By Robert W. Timmerman PE, CEM, LEED AP

The need:
Buildings need both electric power and heat. Electric power runs lights, computers, and air conditioning; heat warms the building in winter, and heats domestic hot water year round. The total energy used by a building is the fuel burned to make electric power plus the fuel burned on site for heat. On a nationwide basis, about 30% of the total energy used by buildings goes for heat. The percentages are higher in the Northeast and the Midwest. To make buildings fully renewable, a renewable supply of heat is needed in addition to a renewable source of power.

The Thermal Smart Grid
The Thermal Smart Grid would supply much of the heat energy needed by buildings from renewables such as solar heat, and by recycling otherwise wasted heat from power and industrial plants,. The various sources of heat would be coordinated by real time controllers combined with a sophisticated rate schedule which would encourage the optimum use of resources to match each building’s particular need.
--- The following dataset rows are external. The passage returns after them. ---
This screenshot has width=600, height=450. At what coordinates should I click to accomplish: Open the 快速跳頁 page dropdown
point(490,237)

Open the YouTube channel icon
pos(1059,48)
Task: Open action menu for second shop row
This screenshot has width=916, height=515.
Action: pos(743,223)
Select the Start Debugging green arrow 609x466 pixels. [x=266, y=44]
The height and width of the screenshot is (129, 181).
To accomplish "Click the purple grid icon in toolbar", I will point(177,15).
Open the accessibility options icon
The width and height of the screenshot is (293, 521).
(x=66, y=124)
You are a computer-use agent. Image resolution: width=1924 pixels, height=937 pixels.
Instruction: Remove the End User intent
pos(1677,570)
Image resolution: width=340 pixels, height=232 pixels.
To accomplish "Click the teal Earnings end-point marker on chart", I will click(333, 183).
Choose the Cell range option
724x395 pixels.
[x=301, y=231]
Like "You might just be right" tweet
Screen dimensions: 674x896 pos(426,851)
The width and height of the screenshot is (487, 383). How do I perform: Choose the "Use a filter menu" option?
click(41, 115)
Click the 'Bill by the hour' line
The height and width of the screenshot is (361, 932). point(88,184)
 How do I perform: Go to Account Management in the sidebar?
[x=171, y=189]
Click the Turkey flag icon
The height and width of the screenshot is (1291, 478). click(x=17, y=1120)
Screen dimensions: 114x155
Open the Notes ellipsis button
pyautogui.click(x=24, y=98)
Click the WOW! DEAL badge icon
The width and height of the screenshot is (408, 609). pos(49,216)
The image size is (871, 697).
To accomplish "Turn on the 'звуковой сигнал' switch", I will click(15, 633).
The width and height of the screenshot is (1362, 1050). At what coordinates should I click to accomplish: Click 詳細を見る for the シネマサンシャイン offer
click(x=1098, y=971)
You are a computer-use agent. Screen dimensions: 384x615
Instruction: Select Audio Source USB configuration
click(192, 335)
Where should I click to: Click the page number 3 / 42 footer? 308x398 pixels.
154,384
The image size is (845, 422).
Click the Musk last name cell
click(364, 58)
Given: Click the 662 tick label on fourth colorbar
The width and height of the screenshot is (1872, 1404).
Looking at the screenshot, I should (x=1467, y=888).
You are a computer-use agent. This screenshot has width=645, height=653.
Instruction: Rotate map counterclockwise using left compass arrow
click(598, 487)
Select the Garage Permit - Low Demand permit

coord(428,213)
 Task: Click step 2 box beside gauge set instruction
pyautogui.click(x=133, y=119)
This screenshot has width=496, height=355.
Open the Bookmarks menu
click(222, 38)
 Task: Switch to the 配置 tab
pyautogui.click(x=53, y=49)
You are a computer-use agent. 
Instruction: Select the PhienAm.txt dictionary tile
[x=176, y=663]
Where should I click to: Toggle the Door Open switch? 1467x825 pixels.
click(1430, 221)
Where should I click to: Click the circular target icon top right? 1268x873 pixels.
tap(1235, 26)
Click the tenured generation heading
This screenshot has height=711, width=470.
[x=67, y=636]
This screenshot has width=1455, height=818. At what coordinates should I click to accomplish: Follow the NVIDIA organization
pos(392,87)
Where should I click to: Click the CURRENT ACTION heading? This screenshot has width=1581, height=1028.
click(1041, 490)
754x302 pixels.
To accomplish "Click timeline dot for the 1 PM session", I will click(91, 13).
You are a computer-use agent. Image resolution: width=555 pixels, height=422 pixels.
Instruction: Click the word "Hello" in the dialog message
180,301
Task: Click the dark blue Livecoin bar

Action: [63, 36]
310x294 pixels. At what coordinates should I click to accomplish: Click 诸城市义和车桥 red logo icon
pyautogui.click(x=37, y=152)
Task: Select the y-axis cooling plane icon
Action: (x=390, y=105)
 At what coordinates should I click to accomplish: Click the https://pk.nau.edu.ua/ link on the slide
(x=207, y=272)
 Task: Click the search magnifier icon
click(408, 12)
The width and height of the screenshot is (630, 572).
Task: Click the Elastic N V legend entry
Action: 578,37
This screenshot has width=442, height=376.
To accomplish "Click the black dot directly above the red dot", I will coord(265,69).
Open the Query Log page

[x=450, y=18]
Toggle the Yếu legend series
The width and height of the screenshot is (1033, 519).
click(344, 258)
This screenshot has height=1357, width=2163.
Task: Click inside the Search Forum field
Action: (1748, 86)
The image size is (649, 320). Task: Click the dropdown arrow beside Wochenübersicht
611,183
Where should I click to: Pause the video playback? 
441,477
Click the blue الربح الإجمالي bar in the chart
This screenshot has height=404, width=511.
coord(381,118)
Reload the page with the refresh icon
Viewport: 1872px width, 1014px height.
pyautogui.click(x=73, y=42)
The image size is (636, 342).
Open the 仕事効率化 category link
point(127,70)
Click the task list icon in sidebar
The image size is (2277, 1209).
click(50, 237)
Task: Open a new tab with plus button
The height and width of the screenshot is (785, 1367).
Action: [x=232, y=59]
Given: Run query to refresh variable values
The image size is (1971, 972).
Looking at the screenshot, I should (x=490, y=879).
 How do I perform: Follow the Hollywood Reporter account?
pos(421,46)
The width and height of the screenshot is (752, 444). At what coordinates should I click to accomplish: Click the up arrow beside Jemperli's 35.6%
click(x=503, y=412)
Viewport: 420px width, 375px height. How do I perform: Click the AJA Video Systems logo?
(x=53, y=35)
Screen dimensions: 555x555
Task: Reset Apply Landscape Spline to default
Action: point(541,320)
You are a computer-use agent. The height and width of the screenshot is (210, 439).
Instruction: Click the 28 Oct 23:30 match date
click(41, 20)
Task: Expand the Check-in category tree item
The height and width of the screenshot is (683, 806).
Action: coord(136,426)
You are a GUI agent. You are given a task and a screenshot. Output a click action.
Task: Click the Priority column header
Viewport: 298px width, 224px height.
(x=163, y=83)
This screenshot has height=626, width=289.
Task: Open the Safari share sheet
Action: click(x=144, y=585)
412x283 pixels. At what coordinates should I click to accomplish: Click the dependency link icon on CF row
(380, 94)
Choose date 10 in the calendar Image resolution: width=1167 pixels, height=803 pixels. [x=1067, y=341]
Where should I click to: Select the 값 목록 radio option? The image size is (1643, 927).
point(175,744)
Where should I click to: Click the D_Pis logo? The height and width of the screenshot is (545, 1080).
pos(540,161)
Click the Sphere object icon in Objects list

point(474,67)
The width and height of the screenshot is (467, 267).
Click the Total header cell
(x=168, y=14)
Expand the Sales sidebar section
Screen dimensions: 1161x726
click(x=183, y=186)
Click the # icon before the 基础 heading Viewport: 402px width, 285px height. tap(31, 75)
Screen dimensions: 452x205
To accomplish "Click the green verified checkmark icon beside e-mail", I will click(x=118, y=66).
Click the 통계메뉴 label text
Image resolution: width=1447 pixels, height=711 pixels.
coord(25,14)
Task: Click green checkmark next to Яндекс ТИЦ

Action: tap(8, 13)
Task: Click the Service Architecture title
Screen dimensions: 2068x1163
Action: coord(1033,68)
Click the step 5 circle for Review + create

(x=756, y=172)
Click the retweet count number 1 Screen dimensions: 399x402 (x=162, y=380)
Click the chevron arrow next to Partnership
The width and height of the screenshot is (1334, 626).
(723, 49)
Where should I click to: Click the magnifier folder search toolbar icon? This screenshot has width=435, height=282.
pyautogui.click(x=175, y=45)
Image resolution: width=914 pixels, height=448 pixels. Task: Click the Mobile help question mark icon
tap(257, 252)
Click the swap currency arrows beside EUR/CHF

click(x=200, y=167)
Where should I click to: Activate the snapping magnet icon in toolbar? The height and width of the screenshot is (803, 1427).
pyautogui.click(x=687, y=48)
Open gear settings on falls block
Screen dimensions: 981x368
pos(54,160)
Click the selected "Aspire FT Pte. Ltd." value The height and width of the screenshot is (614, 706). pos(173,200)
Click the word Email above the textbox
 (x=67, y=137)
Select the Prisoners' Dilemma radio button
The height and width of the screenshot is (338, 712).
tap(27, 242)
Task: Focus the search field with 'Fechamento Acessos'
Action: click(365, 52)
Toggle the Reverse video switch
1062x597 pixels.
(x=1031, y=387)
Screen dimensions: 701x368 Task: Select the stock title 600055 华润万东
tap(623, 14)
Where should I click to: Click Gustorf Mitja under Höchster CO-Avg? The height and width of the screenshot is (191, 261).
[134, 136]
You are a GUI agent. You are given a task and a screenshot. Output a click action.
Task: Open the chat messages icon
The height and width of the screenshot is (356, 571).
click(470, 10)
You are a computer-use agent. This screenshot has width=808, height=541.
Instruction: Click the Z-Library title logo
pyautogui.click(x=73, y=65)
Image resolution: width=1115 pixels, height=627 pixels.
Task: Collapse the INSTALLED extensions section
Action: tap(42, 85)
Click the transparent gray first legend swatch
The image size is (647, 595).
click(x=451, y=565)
Availability of these sources would be enhanced by interseasonal thermal storage, storing heat in summer for use in winter. This technology has been demonstrated in Europe, and designs have been prepared for an interseasonal storage project in Massachusetts. The economies of scale with thermal storage give the Thermal Smart Grid a natural advantage over smaller scale systems. Interseasonal thermal storage extends the amount of heat available, and might make possible the storage of winter cold for efficient summer cooling. The same distribution system could distribute cooling in sumer.

Potential Energy Savings
By recycling the waste heat from fossil fired power plants within economic thermal transmission distances of population centers, the Thermal Smart Grid would save about 5% of the total energy used by buildings, and would reduce carbon dioxide emissions by about 75 million tons per year. Use of other heat sources would increase the savings: a combination of solar energy with interseasonal storage could increase the savings to perhaps 12% of the total energy used by buildings, which would be 40% of the fuel burned to heat buildings.

The Parts of the Smart Grid
Just as the Electrical Smart Grid, the Thermal Smart Grid is a system, that includes sources of heat, heat customers, piping to interconnect them, short term and long term thermal storage, and controls to manage the system and interconnections. The grid itself would be a piping network operating a relatively low temperature in order to obtain heat at high efficiency. At the design maximum water temperature of 120F (50C), heat is available at reasonable efficiencies from simple solar collectors and from recycled power plant and industrial waste heat. Use of water at this temperature for heating is an established technology.

Just with electrical grids, an overall control system would manage the Thermal Smart Grid. This would take the form of an executive controller that would match the daily demand for heat with the resources available. Surplus heat would go to storage, and shortages would be made up from storage, or from local heating systems. Overall control would be assisted by an innovative rate schedule, where customers contract for a fixed flow rate of hot water, and are billed for the quantity they use, as well as the monthly bill for the quantity. This gives the customers the flexibility to optimize how their buildings use heat.